Copy all of the records exactly.
BEGIN
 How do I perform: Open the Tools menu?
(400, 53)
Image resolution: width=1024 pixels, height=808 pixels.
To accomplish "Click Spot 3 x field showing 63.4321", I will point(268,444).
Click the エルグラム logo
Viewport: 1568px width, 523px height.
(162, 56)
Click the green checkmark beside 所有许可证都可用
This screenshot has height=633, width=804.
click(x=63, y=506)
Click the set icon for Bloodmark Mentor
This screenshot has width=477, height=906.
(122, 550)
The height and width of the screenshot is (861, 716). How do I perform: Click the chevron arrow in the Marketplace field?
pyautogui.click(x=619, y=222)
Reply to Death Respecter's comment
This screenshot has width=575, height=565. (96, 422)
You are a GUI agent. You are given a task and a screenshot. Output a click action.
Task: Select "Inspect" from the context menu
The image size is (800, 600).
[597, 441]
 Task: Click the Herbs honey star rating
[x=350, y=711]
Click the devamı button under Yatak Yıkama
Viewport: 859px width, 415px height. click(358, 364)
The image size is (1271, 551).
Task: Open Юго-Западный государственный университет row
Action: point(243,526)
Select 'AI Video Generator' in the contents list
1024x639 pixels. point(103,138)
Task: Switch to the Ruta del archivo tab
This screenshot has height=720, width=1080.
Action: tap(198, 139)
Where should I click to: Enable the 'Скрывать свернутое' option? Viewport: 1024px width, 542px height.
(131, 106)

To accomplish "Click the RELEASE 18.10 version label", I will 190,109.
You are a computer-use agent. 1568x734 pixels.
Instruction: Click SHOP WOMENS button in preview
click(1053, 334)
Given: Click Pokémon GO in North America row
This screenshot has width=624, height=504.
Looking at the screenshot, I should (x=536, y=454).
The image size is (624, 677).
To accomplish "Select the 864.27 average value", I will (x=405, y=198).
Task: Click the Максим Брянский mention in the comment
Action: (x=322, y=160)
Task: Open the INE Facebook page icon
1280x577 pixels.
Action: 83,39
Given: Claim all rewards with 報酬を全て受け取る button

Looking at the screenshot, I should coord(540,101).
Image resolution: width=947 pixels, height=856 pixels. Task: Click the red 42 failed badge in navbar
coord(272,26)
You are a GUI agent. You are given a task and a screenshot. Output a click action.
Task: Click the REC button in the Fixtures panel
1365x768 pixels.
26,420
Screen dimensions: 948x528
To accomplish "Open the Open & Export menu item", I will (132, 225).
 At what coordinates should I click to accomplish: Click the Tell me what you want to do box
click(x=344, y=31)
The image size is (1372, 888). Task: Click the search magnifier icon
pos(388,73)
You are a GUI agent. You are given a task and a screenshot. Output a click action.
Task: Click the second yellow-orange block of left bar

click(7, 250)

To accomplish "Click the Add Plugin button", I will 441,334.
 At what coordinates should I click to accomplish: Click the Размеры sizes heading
END
▸ **RESULT FOR THIS TASK**
 How do I perform: Open the Tools menu?
(400, 53)
Image resolution: width=1024 pixels, height=808 pixels.
To accomplish "Click Spot 3 x field showing 63.4321", I will point(268,444).
Click the エルグラム logo
Viewport: 1568px width, 523px height.
(162, 56)
Click the green checkmark beside 所有许可证都可用
This screenshot has height=633, width=804.
click(x=63, y=506)
Click the set icon for Bloodmark Mentor
This screenshot has width=477, height=906.
(122, 550)
The height and width of the screenshot is (861, 716). How do I perform: Click the chevron arrow in the Marketplace field?
pyautogui.click(x=619, y=222)
Reply to Death Respecter's comment
This screenshot has width=575, height=565. (96, 422)
You are a GUI agent. You are given a task and a screenshot. Output a click action.
Task: Select "Inspect" from the context menu
The image size is (800, 600).
[597, 441]
 Task: Click the Herbs honey star rating
[x=350, y=711]
Click the devamı button under Yatak Yıkama
Viewport: 859px width, 415px height. click(358, 364)
The image size is (1271, 551).
Task: Open Юго-Западный государственный университет row
Action: point(243,526)
Select 'AI Video Generator' in the contents list
1024x639 pixels. point(103,138)
Task: Switch to the Ruta del archivo tab
This screenshot has height=720, width=1080.
Action: tap(198, 139)
Where should I click to: Enable the 'Скрывать свернутое' option? Viewport: 1024px width, 542px height.
(131, 106)

To accomplish "Click the RELEASE 18.10 version label", I will 190,109.
You are a computer-use agent. 1568x734 pixels.
Instruction: Click SHOP WOMENS button in preview
click(1053, 334)
Given: Click Pokémon GO in North America row
This screenshot has width=624, height=504.
Looking at the screenshot, I should (x=536, y=454).
The image size is (624, 677).
To accomplish "Select the 864.27 average value", I will (x=405, y=198).
Task: Click the Максим Брянский mention in the comment
Action: (x=322, y=160)
Task: Open the INE Facebook page icon
1280x577 pixels.
Action: 83,39
Given: Claim all rewards with 報酬を全て受け取る button

Looking at the screenshot, I should coord(540,101).
Image resolution: width=947 pixels, height=856 pixels. Task: Click the red 42 failed badge in navbar
coord(272,26)
You are a GUI agent. You are given a task and a screenshot. Output a click action.
Task: Click the REC button in the Fixtures panel
1365x768 pixels.
26,420
Screen dimensions: 948x528
To accomplish "Open the Open & Export menu item", I will (132, 225).
 At what coordinates should I click to accomplish: Click the Tell me what you want to do box
click(x=344, y=31)
The image size is (1372, 888). Task: Click the search magnifier icon
pos(388,73)
You are a GUI agent. You are given a task and a screenshot. Output a click action.
Task: Click the second yellow-orange block of left bar

click(7, 250)

To accomplish "Click the Add Plugin button", I will 441,334.
 At what coordinates should I click to accomplish: Click the Размеры sizes heading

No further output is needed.